◆ **Objective**: Rewrite the data below with "What should I click to do this:" substituted for every occurrence of "How do I perform:", keeping everything else the same.

>> Start Given records

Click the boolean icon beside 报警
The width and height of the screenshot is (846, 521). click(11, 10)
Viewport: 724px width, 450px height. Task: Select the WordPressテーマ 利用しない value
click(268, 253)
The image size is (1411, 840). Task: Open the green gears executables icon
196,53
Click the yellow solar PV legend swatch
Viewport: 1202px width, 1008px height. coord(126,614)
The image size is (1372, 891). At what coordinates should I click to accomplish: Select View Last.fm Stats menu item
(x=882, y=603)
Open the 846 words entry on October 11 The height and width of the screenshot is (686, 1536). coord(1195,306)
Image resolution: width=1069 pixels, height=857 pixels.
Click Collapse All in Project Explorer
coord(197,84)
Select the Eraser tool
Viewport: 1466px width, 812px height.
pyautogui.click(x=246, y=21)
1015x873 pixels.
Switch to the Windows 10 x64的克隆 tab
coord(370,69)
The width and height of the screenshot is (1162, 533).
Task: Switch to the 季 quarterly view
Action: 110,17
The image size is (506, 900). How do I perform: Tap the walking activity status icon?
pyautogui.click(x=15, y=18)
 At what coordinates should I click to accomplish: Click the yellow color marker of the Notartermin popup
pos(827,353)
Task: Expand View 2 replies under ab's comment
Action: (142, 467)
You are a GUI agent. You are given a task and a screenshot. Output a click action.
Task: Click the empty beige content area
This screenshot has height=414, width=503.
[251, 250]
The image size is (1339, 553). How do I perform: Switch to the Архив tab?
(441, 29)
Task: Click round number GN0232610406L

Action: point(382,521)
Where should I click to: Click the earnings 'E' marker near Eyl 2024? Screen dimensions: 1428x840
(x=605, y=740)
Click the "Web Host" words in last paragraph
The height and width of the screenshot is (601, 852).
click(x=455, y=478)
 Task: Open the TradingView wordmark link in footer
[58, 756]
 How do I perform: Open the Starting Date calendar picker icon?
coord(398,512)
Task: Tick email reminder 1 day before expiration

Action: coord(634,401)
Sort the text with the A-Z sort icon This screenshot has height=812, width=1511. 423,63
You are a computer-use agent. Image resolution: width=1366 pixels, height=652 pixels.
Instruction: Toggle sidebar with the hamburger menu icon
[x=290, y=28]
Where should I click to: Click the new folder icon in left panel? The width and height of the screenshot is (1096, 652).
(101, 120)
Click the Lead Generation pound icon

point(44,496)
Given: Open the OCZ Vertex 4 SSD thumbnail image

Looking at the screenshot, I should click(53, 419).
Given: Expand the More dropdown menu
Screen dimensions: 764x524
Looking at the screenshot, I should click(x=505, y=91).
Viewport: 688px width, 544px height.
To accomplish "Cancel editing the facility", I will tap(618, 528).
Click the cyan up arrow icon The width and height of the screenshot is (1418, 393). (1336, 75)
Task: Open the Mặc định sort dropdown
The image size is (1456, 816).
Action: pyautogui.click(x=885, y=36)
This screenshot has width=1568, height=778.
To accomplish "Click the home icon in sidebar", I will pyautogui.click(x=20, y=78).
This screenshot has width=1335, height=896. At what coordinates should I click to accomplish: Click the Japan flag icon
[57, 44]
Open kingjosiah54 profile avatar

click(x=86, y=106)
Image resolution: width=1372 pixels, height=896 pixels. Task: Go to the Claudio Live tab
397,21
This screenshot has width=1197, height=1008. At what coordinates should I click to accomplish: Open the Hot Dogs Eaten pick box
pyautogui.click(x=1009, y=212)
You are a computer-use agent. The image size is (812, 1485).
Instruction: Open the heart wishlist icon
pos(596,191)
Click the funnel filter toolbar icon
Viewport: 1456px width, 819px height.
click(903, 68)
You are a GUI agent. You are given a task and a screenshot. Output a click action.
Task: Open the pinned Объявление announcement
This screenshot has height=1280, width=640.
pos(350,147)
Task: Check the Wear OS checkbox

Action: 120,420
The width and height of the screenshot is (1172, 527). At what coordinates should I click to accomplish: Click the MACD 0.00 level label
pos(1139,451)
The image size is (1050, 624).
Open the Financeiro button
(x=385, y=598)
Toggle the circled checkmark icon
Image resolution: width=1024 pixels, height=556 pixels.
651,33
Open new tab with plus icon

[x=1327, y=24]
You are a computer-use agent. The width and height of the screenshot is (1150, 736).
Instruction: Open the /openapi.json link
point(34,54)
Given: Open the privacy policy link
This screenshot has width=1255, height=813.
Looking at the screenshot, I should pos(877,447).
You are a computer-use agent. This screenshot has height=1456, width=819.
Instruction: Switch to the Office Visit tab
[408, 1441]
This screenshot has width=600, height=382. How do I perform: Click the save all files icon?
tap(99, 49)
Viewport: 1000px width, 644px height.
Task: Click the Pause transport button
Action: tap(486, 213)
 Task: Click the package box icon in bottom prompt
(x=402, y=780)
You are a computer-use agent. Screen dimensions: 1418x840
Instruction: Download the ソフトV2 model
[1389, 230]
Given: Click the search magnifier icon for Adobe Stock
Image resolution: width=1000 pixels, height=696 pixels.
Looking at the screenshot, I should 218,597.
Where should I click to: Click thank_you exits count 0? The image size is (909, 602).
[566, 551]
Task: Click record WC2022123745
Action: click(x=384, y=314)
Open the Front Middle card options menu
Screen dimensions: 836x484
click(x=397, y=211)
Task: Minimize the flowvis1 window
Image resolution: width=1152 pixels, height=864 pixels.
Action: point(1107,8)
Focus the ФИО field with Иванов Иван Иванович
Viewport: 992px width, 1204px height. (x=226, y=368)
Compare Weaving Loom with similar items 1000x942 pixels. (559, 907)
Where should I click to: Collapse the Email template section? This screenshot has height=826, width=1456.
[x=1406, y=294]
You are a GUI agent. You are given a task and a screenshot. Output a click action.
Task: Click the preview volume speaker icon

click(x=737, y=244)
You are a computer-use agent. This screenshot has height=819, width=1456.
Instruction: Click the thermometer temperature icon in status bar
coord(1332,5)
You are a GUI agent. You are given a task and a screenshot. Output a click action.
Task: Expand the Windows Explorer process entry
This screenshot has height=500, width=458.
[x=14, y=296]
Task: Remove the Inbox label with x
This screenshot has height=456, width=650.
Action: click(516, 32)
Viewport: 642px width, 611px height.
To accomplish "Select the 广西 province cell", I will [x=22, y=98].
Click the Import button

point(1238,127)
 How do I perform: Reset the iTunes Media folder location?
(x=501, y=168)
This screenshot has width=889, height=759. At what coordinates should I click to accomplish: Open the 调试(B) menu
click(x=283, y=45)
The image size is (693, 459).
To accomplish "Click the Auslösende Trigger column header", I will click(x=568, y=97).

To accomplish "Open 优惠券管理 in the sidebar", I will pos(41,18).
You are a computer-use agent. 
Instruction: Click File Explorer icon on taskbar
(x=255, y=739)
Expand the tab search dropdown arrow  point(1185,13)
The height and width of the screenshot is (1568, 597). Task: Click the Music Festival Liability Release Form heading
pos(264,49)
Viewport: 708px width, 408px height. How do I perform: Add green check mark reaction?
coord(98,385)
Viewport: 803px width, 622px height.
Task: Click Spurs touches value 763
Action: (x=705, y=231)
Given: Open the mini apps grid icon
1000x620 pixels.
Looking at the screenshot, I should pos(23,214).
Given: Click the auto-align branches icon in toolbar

>> End Given records

◆ **Full response**:
Click the boolean icon beside 报警
The width and height of the screenshot is (846, 521). click(11, 10)
Viewport: 724px width, 450px height. Task: Select the WordPressテーマ 利用しない value
click(268, 253)
The image size is (1411, 840). Task: Open the green gears executables icon
196,53
Click the yellow solar PV legend swatch
Viewport: 1202px width, 1008px height. coord(126,614)
The image size is (1372, 891). At what coordinates should I click to accomplish: Select View Last.fm Stats menu item
(x=882, y=603)
Open the 846 words entry on October 11 The height and width of the screenshot is (686, 1536). coord(1195,306)
Image resolution: width=1069 pixels, height=857 pixels.
Click Collapse All in Project Explorer
coord(197,84)
Select the Eraser tool
Viewport: 1466px width, 812px height.
pyautogui.click(x=246, y=21)
1015x873 pixels.
Switch to the Windows 10 x64的克隆 tab
coord(370,69)
The width and height of the screenshot is (1162, 533).
Task: Switch to the 季 quarterly view
Action: 110,17
The image size is (506, 900). What should I click to do this: Tap the walking activity status icon?
pyautogui.click(x=15, y=18)
 At what coordinates should I click to accomplish: Click the yellow color marker of the Notartermin popup
pos(827,353)
Task: Expand View 2 replies under ab's comment
Action: (142, 467)
You are a GUI agent. You are given a task and a screenshot. Output a click action.
Task: Click the empty beige content area
This screenshot has height=414, width=503.
[251, 250]
The image size is (1339, 553). What should I click to do this: Switch to the Архив tab?
(441, 29)
Task: Click round number GN0232610406L

Action: point(382,521)
Where should I click to: Click the earnings 'E' marker near Eyl 2024? Screen dimensions: 1428x840
(x=605, y=740)
Click the "Web Host" words in last paragraph
The height and width of the screenshot is (601, 852).
click(x=455, y=478)
 Task: Open the TradingView wordmark link in footer
[58, 756]
 What should I click to do this: Open the Starting Date calendar picker icon?
coord(398,512)
Task: Tick email reminder 1 day before expiration

Action: coord(634,401)
Sort the text with the A-Z sort icon This screenshot has height=812, width=1511. 423,63
You are a computer-use agent. Image resolution: width=1366 pixels, height=652 pixels.
Instruction: Toggle sidebar with the hamburger menu icon
[x=290, y=28]
Where should I click to: Click the new folder icon in left panel? The width and height of the screenshot is (1096, 652).
(101, 120)
Click the Lead Generation pound icon

point(44,496)
Given: Open the OCZ Vertex 4 SSD thumbnail image

Looking at the screenshot, I should click(53, 419).
Given: Expand the More dropdown menu
Screen dimensions: 764x524
Looking at the screenshot, I should click(x=505, y=91).
Viewport: 688px width, 544px height.
To accomplish "Cancel editing the facility", I will tap(618, 528).
Click the cyan up arrow icon The width and height of the screenshot is (1418, 393). (1336, 75)
Task: Open the Mặc định sort dropdown
The image size is (1456, 816).
Action: pyautogui.click(x=885, y=36)
This screenshot has width=1568, height=778.
To accomplish "Click the home icon in sidebar", I will pyautogui.click(x=20, y=78).
This screenshot has width=1335, height=896. At what coordinates should I click to accomplish: Click the Japan flag icon
[57, 44]
Open kingjosiah54 profile avatar

click(x=86, y=106)
Image resolution: width=1372 pixels, height=896 pixels. Task: Go to the Claudio Live tab
397,21
This screenshot has width=1197, height=1008. At what coordinates should I click to accomplish: Open the Hot Dogs Eaten pick box
pyautogui.click(x=1009, y=212)
You are a computer-use agent. The image size is (812, 1485).
Instruction: Open the heart wishlist icon
pos(596,191)
Click the funnel filter toolbar icon
Viewport: 1456px width, 819px height.
click(903, 68)
You are a GUI agent. You are given a task and a screenshot. Output a click action.
Task: Open the pinned Объявление announcement
This screenshot has height=1280, width=640.
pos(350,147)
Task: Check the Wear OS checkbox

Action: 120,420
The width and height of the screenshot is (1172, 527). At what coordinates should I click to accomplish: Click the MACD 0.00 level label
pos(1139,451)
The image size is (1050, 624).
Open the Financeiro button
(x=385, y=598)
Toggle the circled checkmark icon
Image resolution: width=1024 pixels, height=556 pixels.
651,33
Open new tab with plus icon

[x=1327, y=24]
You are a computer-use agent. The width and height of the screenshot is (1150, 736).
Instruction: Open the /openapi.json link
point(34,54)
Given: Open the privacy policy link
This screenshot has width=1255, height=813.
Looking at the screenshot, I should pos(877,447).
You are a computer-use agent. This screenshot has height=1456, width=819.
Instruction: Switch to the Office Visit tab
[408, 1441]
This screenshot has width=600, height=382. What should I click to do this: Click the save all files icon?
tap(99, 49)
Viewport: 1000px width, 644px height.
Task: Click the Pause transport button
Action: tap(486, 213)
 Task: Click the package box icon in bottom prompt
(x=402, y=780)
You are a computer-use agent. Screen dimensions: 1418x840
Instruction: Download the ソフトV2 model
[1389, 230]
Given: Click the search magnifier icon for Adobe Stock
Image resolution: width=1000 pixels, height=696 pixels.
Looking at the screenshot, I should 218,597.
Where should I click to: Click thank_you exits count 0? The image size is (909, 602).
[566, 551]
Task: Click record WC2022123745
Action: click(x=384, y=314)
Open the Front Middle card options menu
Screen dimensions: 836x484
click(x=397, y=211)
Task: Minimize the flowvis1 window
Image resolution: width=1152 pixels, height=864 pixels.
Action: point(1107,8)
Focus the ФИО field with Иванов Иван Иванович
Viewport: 992px width, 1204px height. (x=226, y=368)
Compare Weaving Loom with similar items 1000x942 pixels. (559, 907)
Where should I click to: Collapse the Email template section? This screenshot has height=826, width=1456.
[x=1406, y=294]
You are a GUI agent. You are given a task and a screenshot. Output a click action.
Task: Click the preview volume speaker icon

click(x=737, y=244)
You are a computer-use agent. This screenshot has height=819, width=1456.
Instruction: Click the thermometer temperature icon in status bar
coord(1332,5)
You are a GUI agent. You are given a task and a screenshot. Output a click action.
Task: Expand the Windows Explorer process entry
This screenshot has height=500, width=458.
[x=14, y=296]
Task: Remove the Inbox label with x
This screenshot has height=456, width=650.
Action: click(516, 32)
Viewport: 642px width, 611px height.
To accomplish "Select the 广西 province cell", I will [x=22, y=98].
Click the Import button

point(1238,127)
 What should I click to do this: Reset the iTunes Media folder location?
(x=501, y=168)
This screenshot has width=889, height=759. At what coordinates should I click to accomplish: Open the 调试(B) menu
click(x=283, y=45)
The image size is (693, 459).
To accomplish "Click the Auslösende Trigger column header", I will click(x=568, y=97).

To accomplish "Open 优惠券管理 in the sidebar", I will pos(41,18).
You are a computer-use agent. 
Instruction: Click File Explorer icon on taskbar
(x=255, y=739)
Expand the tab search dropdown arrow  point(1185,13)
The height and width of the screenshot is (1568, 597). Task: Click the Music Festival Liability Release Form heading
pos(264,49)
Viewport: 708px width, 408px height. What should I click to do this: Add green check mark reaction?
coord(98,385)
Viewport: 803px width, 622px height.
Task: Click Spurs touches value 763
Action: (x=705, y=231)
Given: Open the mini apps grid icon
1000x620 pixels.
Looking at the screenshot, I should pos(23,214).
Given: Click the auto-align branches icon in toolbar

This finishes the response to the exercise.